Gérard Thoris :Le bilan le plus inquiétant est aussi le bilan le mieux caché. Il s’agit du déséquilibre des comptes sociaux. En 1996, Alain Juppé invente la Caisse d’amortissement de la dette sociale (CADES). A l’époque, tout le monde fut content car il s’agissait de faire payer le déficit de la Sécurité sociale par les générations futures. Pas besoin d’augmenter les charges sociales et de jouer une nouvelle fois le psychodrame de savoir si ce sont les salariés ou les employeurs qui devraient en supporter la charge. On devrait savoir une fois pour toutes que ce sont toujours les salariés qui paient, sous la forme de perte de pouvoir d’achat s’ils ont un emploi, sous la forme du chômage s’ils le perdent du fait de coûts salariaux unitaires supérieurs à ceux des concurrents étrangers.

Mais, rétrospectivement, la création de la CADES est le premier moratoire de la France, organisé par elle-même pour elle-même. Lorsqu’une entreprise dépose le bilan, l’une des solutions possibles consiste en effet à obtenir des banquiers qu’ils allongent la durée des prêts pour diminuer le poids présent de l’amortissement de la dette. C’est bien ainsi que fonctionne la CADES. D’où l’intérêt de voir où l’on en est. Crée en 1996 pour 13 ans, la CADES sera théoriquement éteinte en 2025. A l’origine, elle devait amortir 44,7 Milliards d’euros en 13 ans ; aujourd’hui, sa capacité d’endettement a été portée à 234,6 Milliards d’euros (1).

Il ne s’agit pas, à proprement parler, de hors bilan puisque la dette portée par la CADES est intégrée dans la dette publique. Mais il s’agit d’un exemple prototypique de dette sans collatéral. Normalement, une dette sert à acquérir des actifs qui permettent d’assurer l’amortissement du prêt. Ici, la dette est constituée pour payer des dépenses courantes (soins de santé, prestations de retraite) dont le potentiel de croissance disparaît dans l’acte même de la prestation de service. A ce titre, la réforme des retraites vise d’abord à arrêter la création de dettes sans collatéraux.

Par contre, un bilan bien construit devrait constituer des provisions pour des risques futurs de dépréciation d’actifs. C’est le sens de l’exercice d’évaluation de la soutenabilité de la dette publique auquel la Commission européenne se livre régulièrement.
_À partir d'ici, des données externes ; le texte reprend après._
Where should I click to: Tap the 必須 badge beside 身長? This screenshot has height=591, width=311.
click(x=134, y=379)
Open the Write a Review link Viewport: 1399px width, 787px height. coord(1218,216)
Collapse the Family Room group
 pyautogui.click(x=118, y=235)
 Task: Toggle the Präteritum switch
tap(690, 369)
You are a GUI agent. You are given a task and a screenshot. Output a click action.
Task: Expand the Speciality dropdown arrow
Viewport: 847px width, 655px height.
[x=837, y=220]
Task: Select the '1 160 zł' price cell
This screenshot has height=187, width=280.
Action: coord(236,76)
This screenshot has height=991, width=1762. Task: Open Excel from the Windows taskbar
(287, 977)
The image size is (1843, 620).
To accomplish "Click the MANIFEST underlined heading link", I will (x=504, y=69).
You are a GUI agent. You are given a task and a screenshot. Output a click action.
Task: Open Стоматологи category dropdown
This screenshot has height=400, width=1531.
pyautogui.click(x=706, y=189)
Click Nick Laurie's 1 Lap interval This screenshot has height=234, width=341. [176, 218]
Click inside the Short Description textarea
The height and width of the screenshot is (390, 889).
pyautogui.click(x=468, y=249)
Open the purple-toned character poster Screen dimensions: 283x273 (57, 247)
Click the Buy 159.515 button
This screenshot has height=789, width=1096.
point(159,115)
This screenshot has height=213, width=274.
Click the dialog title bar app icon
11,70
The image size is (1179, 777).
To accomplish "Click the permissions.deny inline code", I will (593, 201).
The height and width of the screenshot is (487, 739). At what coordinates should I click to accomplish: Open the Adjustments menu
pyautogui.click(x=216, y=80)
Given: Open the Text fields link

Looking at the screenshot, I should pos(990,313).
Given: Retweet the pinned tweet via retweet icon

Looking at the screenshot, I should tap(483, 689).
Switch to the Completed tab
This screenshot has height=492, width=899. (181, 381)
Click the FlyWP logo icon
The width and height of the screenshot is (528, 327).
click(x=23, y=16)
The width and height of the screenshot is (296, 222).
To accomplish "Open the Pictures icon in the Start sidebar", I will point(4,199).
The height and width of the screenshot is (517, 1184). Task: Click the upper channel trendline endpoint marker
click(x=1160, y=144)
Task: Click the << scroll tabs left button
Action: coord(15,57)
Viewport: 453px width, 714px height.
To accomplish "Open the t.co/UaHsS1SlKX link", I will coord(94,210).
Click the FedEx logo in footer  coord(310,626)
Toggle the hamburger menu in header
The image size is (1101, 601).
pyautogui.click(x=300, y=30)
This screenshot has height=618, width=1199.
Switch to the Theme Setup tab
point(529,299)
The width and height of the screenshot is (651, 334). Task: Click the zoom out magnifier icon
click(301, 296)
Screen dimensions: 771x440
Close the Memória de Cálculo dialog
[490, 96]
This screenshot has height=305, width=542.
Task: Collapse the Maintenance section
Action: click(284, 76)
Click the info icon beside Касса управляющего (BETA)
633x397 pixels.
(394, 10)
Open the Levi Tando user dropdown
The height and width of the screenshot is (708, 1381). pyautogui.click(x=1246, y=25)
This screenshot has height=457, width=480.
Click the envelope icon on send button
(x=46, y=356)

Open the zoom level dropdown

L’exercice réalisé en 2009, avant que la crise économique ne produise ses effets en termes de croissance économique, supposait que la France fasse un effort budgétaire de 5,5 points de PIB pour financer les dépenses liées au vieillissement de la population tout en stabilisant la dette à horizon 2060. Cet exercice d’école n’est plus de mise, on s’en doute bien !

La France a tendance à considérer que la faillite est impossible. Les arguments généralement avancés en ce sens tiennent-ils ?

Gaspard Koenig : De quelles réserves insoupçonnées la France disposerait-elle ? Le gaz de schiste ? Cette illusion de l’infaillibilité est peut-être ce qu’il y a de plus grave et de plus impardonnable. On ne s’imagine jamais, faute d’imagination, que la digue du barrage peut céder. Et quand elle cède, ce sont des populations entières qui sont englouties.

N’oublions pas que notre dette est détenue à 2/3 par des étrangers, ce qui nous a permis de bénéficier de taux d’intérêt très avantageux. L’État n’a pratiquement aucun moyen de pression sur eux. Ils sont libres d’acheter aujourd’hui… et de vendre demain. L’État ne pourra pas, lui, brader du jour au lendemain ses actifs.